Watson recently announced he’ll be running for House of Delegates 48th District in 2020.

“I think it’s time for someone else with some fresh eyes to be able to come in and to share their vision and interests that they have for not only Harrison County, but North Central West Virginia,” Watson said.

“Particularly at 75, should I be fortunate enough to get a fourth term, I mean, I’d be over 80 by the time that term is over with,” he added. “I have nothing against aging, but at the same time I think other individuals would be able to come in and take what we built on and even make government better. That would be the hope.”

In addition to serving three terms as a county commissioner, Watson has also served as the state president for the West Virginia Association of County Commissioners — a position he believes would be a benefit to a House of Delegates run.

“I know the issues that counties have, and I think I could be a great advocate for Harrison County with regard to being in Charleston to at least be able to either support or do what I can to get bills killed that’s not in the best interest for Harrison County,” he said. “I think I can make a difference, and should I be elected, those terms are only for two years, and there could be a possibility should I win and felt that I was effective enough, that I would be able to at least seek a second term and still have the energy to continue.”

More so, Watson also sits on several boards in Harrison County, including the Benedum Airport Authority, the Harrison-Clarksburg Health Department, and the Economic Development Authority.

“I think the knowledge certainly has an advantage, or at least should be an advantage,” he said. “I feel that the knowledge that I have with all these other agencies that I’ve set on the boards over the years give us a better perspective of need.”

Watson believes he can make a difference for the 48th House District.

“And I can hit the ground running. I mean there’s nothing so complicated with the 18 years here of being an effective representative for Harrison County,” he said.

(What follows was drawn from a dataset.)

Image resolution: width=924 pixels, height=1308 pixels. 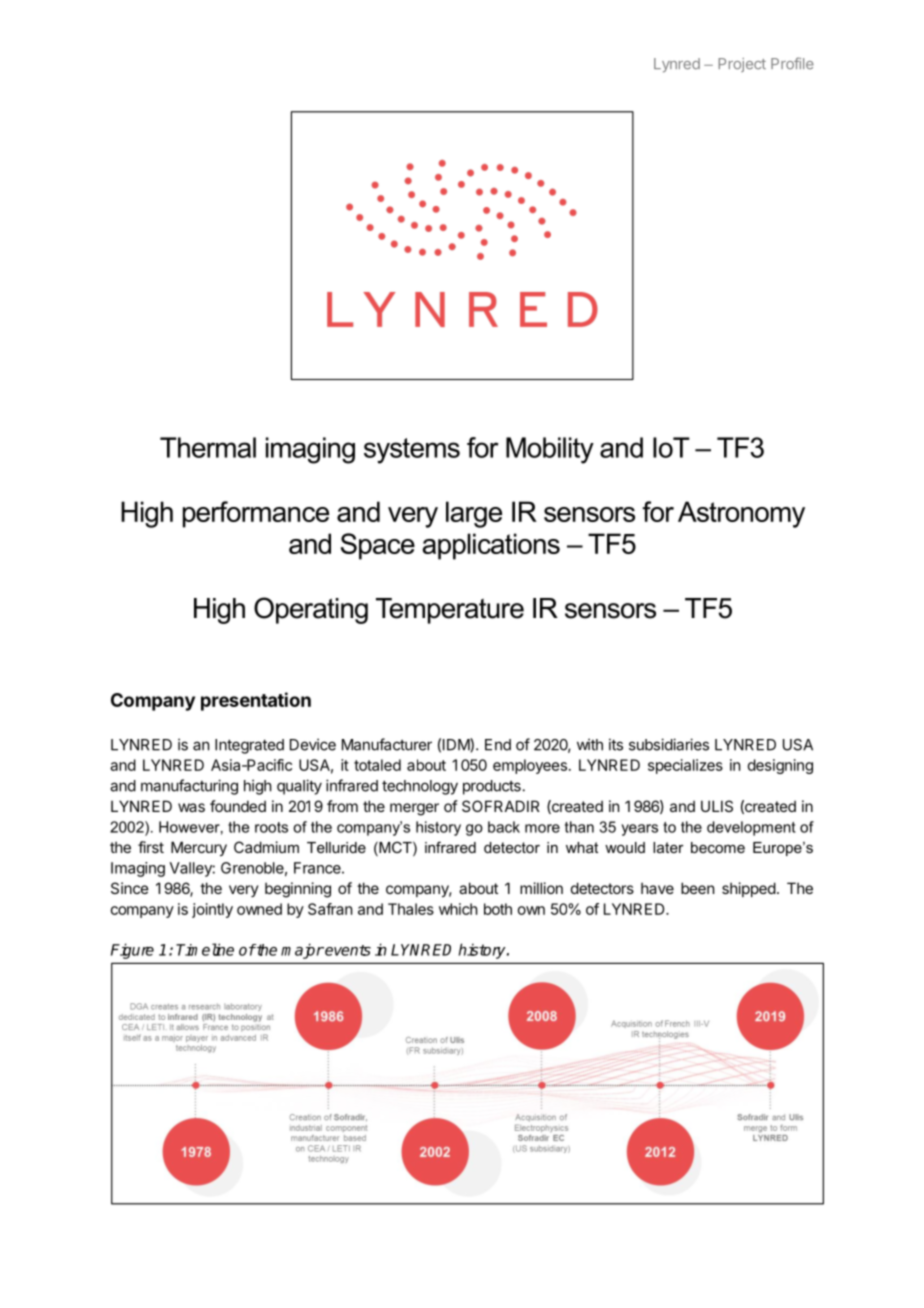 I want to click on Astronomy, so click(x=741, y=514).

Among Watson’s goals if elected is opposing “anything that is an unfunded mandate” and continuing with the government transparency he’s championed as a commissioner.

“I have been during my years here opposed to tax increases. I think less government, less taxes is a philosophy that I’ve had, and being transparent with government is some of my area that I feel very strong,” he said. “I would continue to be open and accountable and accessible to the people that we serve, because it is the people who own government — not a bunch of elected officials.”

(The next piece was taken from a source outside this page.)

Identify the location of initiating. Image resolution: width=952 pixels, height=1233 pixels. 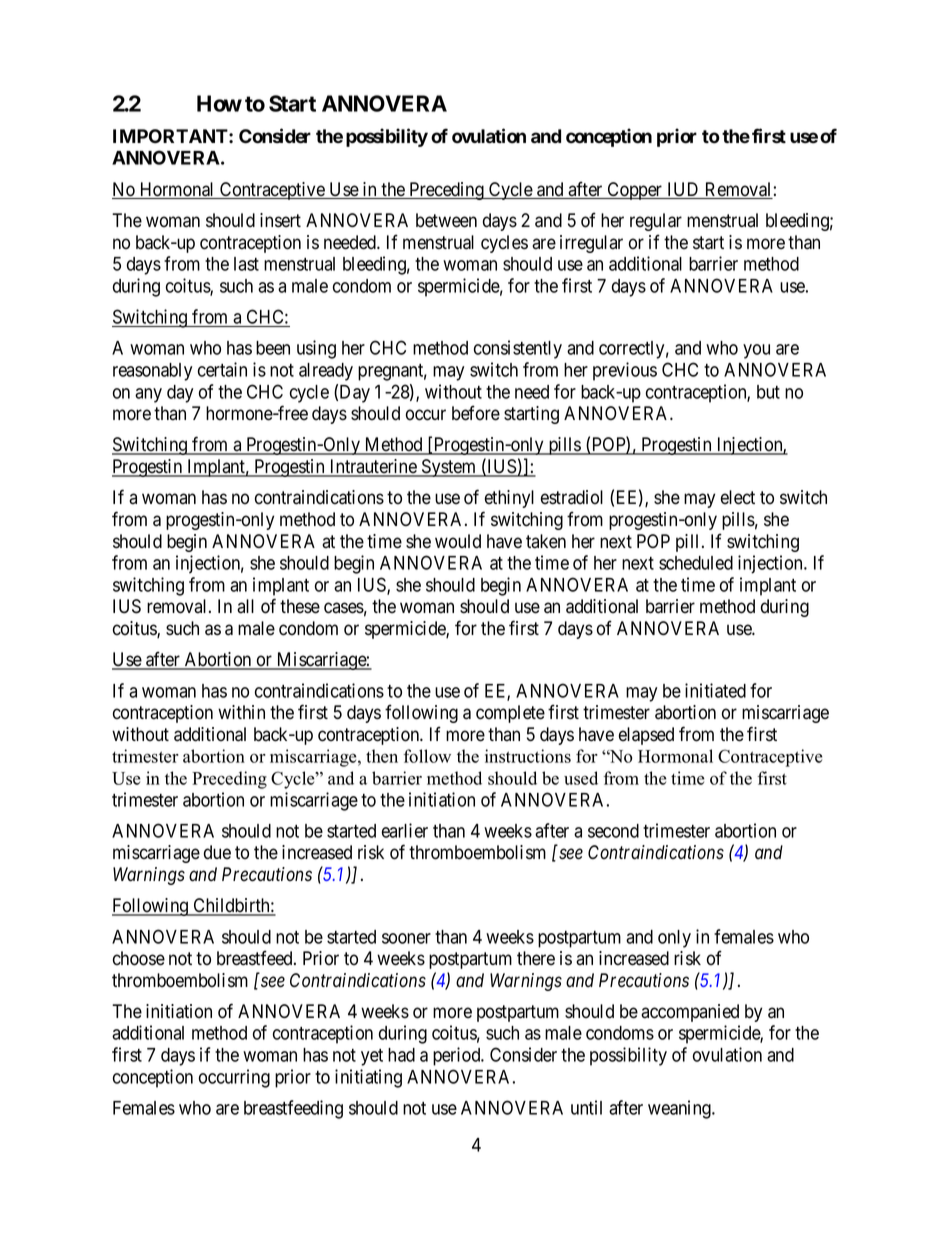
(368, 1078).
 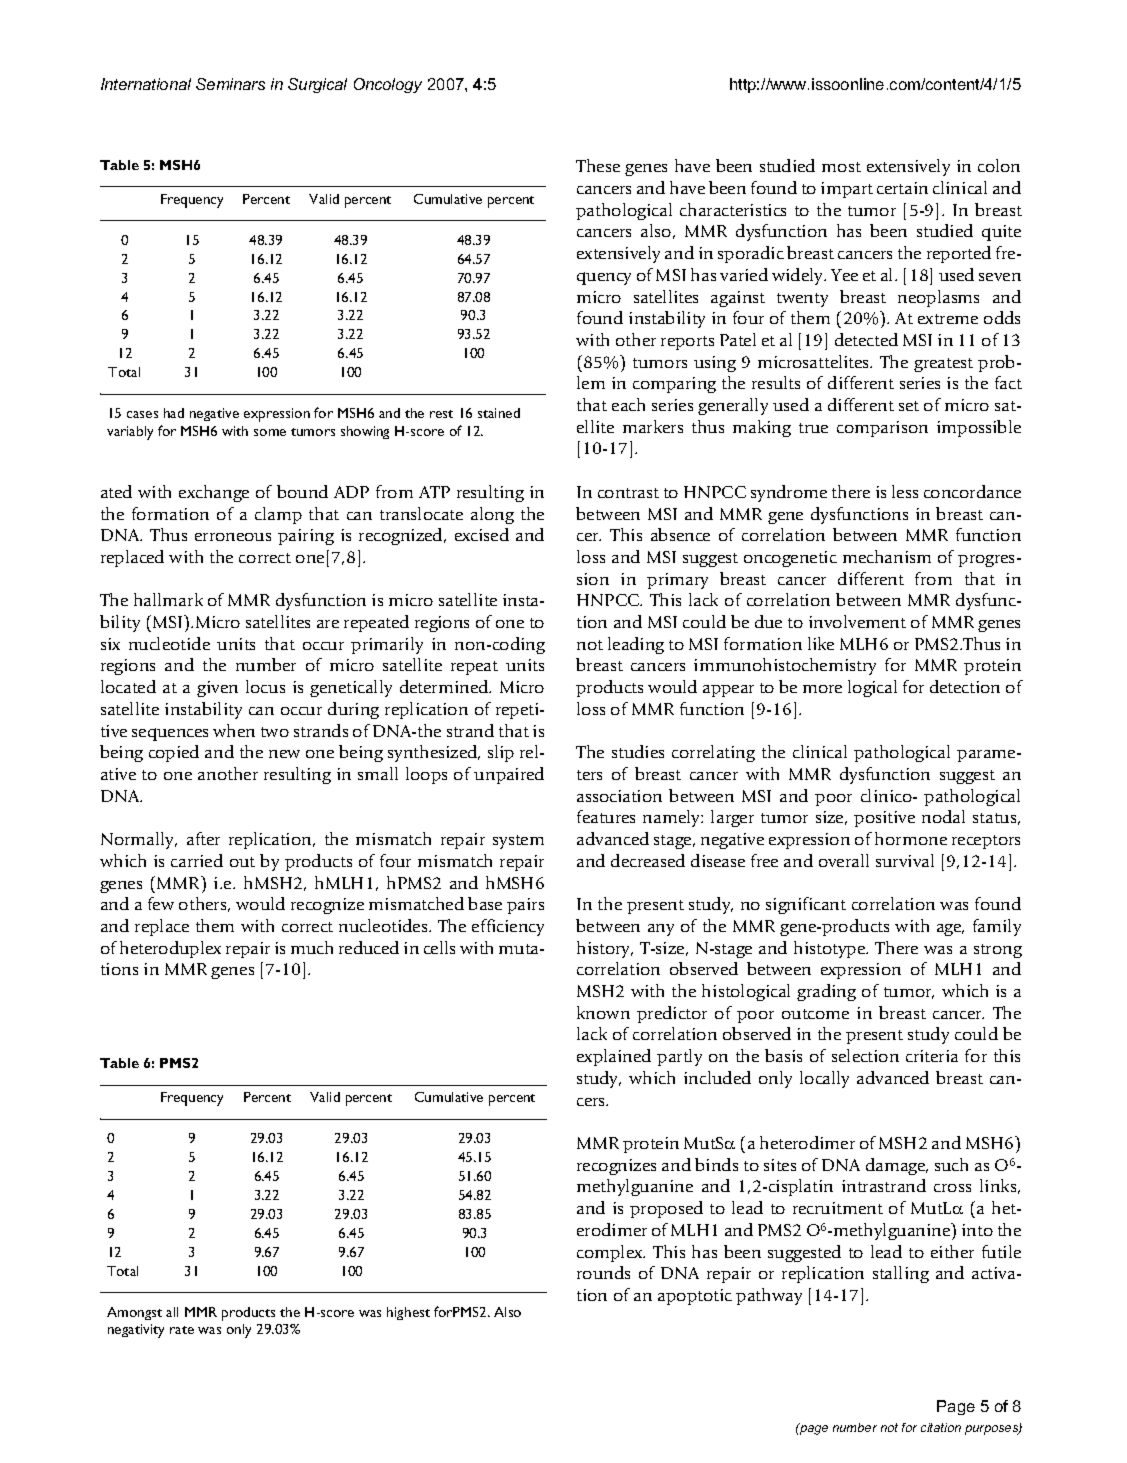 I want to click on most, so click(x=841, y=167).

He’d also like to address the high expense of regional jail bills.

“We’ve budgeted for this upcoming year for about $2.6 million for per diem for regional jail,” Watson said. “I do know the legislature and the governor’s office have been working hard for alternatives that would reduce jail bills, but at the same time you want the bad guys in jail, but there may be some other areas that you could work on that would be alternatives to actually keeping someone in jail.”

If Watson would win the election for House of Delegates, his long tenure on Harrison County Commission would come to a bittersweet end.

However, Watson does feel he leaves behind many contributions from the last 18 years.

“One of the first and foremost is an improved emergency communications system,” he said. “With the onset of 9/11, it was determined all over that emergency systems were inadequate. We had people in New York that stood a block apart, but the fire department couldn’t talk to the police department, this police department couldn’t talk to another agency.

The county also expanded from only two radio towers to now five, Watson said.

“We’re about 95 percent, anywhere in this county, any holler you want to go up, for communications, and that’s improved,” he said. “Your 911 Center is the life line to all of those policemen, fire and EMS people that’s out there on the line of fire, and I think that is probably one of the most effective that we’ve done.”

Watson’s also proud of the advances the North Central West Virginia Airport has made in the last 20 years.

“It is self-sustaining now,” he said. “At one time, our airport had to be subsidized by county government funds, as well as some other areas that we had to subsidize just to keep the lights on at the airport. I’m pleased that not only do we no longer have to subsidize the airport, but we’re moving leaps and bounds that our airport is second to none in the state.

“I’m pretty proud to have been part of that team over the years to where it is, and it’s going to go to greater heights.”

Watson filed his pre-candidacy papers in January and is starting to pick up his campaign.

“This has been long thought out, this wasn’t a spur of the moment,” he said. “I had decided on this a couple years ago as to when the time would come that I need to move on and make time for somebody new.”